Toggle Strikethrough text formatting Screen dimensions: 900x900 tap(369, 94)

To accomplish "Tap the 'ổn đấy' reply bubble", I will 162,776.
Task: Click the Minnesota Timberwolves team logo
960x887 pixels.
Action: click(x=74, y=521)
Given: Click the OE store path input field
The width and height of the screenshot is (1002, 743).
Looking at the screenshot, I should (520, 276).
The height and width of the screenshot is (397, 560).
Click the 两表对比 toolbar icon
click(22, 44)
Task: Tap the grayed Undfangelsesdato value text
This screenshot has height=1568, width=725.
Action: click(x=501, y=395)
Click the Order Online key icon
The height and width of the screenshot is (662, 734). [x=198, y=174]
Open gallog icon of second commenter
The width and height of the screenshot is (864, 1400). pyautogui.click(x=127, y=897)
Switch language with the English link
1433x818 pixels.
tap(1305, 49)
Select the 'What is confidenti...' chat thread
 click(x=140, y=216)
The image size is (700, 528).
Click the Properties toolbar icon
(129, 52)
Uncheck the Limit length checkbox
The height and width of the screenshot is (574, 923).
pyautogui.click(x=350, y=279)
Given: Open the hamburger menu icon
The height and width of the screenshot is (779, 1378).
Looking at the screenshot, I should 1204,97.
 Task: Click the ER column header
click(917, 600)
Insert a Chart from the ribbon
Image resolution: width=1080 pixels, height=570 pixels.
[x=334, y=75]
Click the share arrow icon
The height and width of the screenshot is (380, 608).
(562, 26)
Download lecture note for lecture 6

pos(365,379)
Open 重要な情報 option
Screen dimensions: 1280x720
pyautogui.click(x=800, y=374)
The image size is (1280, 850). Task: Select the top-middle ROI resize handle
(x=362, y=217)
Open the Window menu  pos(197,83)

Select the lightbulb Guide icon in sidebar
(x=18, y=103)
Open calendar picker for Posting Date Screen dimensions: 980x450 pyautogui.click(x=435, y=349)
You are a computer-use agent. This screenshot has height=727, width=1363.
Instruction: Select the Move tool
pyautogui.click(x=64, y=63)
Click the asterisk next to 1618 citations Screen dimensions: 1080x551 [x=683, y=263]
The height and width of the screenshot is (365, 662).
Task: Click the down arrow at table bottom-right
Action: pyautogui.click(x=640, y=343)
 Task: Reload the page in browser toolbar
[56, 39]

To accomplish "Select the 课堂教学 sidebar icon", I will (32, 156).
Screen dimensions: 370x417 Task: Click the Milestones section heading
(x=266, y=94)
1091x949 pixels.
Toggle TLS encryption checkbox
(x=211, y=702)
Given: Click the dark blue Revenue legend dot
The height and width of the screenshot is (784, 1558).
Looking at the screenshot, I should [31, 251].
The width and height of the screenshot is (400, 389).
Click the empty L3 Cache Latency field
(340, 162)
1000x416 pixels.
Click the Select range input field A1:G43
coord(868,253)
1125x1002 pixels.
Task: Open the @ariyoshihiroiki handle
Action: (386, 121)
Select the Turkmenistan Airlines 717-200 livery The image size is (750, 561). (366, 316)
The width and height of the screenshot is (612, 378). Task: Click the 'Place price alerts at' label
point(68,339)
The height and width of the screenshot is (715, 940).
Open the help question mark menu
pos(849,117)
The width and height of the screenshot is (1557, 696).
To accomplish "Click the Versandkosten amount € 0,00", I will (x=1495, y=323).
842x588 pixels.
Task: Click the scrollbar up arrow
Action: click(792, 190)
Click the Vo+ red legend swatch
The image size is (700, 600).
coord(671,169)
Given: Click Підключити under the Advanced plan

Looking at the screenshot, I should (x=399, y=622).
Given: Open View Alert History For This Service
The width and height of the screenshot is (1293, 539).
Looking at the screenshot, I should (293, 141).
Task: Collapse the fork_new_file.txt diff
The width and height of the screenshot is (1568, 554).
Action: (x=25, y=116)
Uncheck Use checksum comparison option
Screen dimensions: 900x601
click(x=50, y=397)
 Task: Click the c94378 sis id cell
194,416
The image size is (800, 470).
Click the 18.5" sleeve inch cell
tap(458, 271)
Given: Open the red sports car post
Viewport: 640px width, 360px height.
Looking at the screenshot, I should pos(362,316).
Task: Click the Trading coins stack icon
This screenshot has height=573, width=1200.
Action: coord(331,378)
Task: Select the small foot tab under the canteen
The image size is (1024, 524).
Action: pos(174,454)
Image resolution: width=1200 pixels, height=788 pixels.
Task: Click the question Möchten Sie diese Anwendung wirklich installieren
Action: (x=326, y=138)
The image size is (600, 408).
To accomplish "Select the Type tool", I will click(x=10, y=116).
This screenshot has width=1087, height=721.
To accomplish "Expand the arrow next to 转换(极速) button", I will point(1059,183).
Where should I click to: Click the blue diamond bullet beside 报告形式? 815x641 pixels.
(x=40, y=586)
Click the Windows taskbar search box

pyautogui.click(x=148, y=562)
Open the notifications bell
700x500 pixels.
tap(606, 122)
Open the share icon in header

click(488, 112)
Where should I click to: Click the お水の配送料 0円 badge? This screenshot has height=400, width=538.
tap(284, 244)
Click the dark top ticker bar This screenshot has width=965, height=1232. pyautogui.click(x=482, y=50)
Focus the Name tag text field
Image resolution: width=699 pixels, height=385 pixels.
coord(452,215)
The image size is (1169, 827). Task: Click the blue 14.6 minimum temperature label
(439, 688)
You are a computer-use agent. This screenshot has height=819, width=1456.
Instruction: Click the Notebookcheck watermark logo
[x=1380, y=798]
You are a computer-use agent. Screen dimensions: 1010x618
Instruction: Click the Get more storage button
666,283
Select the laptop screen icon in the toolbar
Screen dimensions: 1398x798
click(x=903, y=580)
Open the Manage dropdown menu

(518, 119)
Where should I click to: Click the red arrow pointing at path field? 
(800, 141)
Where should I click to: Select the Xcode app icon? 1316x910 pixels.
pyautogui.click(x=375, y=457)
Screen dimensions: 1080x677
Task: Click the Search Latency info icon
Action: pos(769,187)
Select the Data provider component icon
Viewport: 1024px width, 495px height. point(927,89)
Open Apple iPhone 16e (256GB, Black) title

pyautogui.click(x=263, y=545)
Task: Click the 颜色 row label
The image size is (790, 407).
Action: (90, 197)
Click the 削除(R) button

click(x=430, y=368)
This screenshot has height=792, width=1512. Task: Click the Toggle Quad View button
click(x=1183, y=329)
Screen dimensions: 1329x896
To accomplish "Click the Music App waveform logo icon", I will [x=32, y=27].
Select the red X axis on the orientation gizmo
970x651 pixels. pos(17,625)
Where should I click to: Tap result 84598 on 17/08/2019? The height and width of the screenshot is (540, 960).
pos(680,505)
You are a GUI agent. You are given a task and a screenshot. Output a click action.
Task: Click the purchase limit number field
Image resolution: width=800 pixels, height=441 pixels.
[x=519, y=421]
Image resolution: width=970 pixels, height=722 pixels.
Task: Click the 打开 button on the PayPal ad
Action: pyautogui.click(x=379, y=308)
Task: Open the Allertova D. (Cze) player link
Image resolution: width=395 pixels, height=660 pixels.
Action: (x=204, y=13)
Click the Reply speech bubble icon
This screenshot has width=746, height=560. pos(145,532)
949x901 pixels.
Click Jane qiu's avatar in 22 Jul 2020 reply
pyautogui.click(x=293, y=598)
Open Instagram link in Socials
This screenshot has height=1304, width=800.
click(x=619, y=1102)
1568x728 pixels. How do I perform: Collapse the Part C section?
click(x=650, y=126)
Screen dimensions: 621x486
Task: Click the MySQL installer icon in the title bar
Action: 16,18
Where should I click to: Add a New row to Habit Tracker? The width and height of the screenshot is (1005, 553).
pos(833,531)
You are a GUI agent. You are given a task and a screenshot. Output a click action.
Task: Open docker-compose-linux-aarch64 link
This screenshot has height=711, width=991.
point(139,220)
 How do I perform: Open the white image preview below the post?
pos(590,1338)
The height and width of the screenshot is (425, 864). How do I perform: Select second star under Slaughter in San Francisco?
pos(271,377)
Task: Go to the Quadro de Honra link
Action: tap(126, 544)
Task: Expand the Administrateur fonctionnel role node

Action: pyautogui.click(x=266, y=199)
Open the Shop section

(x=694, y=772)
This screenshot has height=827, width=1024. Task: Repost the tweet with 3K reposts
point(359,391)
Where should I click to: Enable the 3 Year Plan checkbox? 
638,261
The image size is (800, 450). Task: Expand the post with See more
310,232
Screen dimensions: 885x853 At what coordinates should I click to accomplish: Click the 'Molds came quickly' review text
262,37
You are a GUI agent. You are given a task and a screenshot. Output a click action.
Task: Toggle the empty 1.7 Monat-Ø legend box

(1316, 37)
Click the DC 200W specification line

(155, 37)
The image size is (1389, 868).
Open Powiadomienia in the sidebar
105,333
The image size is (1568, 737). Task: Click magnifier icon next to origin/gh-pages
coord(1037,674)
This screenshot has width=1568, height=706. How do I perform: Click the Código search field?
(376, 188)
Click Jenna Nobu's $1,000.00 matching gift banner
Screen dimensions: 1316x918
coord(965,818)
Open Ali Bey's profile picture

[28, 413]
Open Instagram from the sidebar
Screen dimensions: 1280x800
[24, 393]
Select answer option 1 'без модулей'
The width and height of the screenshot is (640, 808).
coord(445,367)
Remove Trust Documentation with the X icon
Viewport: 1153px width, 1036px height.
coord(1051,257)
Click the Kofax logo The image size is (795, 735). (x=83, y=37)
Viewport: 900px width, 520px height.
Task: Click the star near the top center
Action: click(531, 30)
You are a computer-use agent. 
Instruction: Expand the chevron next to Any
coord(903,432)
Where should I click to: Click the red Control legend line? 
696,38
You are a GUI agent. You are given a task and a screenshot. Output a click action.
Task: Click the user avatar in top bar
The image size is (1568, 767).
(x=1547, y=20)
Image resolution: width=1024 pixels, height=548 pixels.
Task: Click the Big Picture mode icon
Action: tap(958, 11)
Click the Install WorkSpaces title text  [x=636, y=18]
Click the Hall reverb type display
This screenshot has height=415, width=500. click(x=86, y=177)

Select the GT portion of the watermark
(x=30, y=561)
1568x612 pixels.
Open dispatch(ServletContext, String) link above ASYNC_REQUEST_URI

════════════════════

■ **Activity**:
Set down exactly the lines of the data above, beginning with the line that has "Click the asterisk" and ending with the line that has "The width and height of the screenshot is (1557, 696).", and no others.

■ **Response box**:
Click the asterisk next to 1618 citations Screen dimensions: 1080x551 [x=683, y=263]
The height and width of the screenshot is (365, 662).
Task: Click the down arrow at table bottom-right
Action: pyautogui.click(x=640, y=343)
 Task: Reload the page in browser toolbar
[56, 39]

To accomplish "Select the 课堂教学 sidebar icon", I will (32, 156).
Screen dimensions: 370x417 Task: Click the Milestones section heading
(x=266, y=94)
1091x949 pixels.
Toggle TLS encryption checkbox
(x=211, y=702)
Given: Click the dark blue Revenue legend dot
The height and width of the screenshot is (784, 1558).
Looking at the screenshot, I should [31, 251].
The width and height of the screenshot is (400, 389).
Click the empty L3 Cache Latency field
(340, 162)
1000x416 pixels.
Click the Select range input field A1:G43
coord(868,253)
1125x1002 pixels.
Task: Open the @ariyoshihiroiki handle
Action: (386, 121)
Select the Turkmenistan Airlines 717-200 livery The image size is (750, 561). (366, 316)
The width and height of the screenshot is (612, 378). Task: Click the 'Place price alerts at' label
point(68,339)
The height and width of the screenshot is (715, 940).
Open the help question mark menu
pos(849,117)
The width and height of the screenshot is (1557, 696).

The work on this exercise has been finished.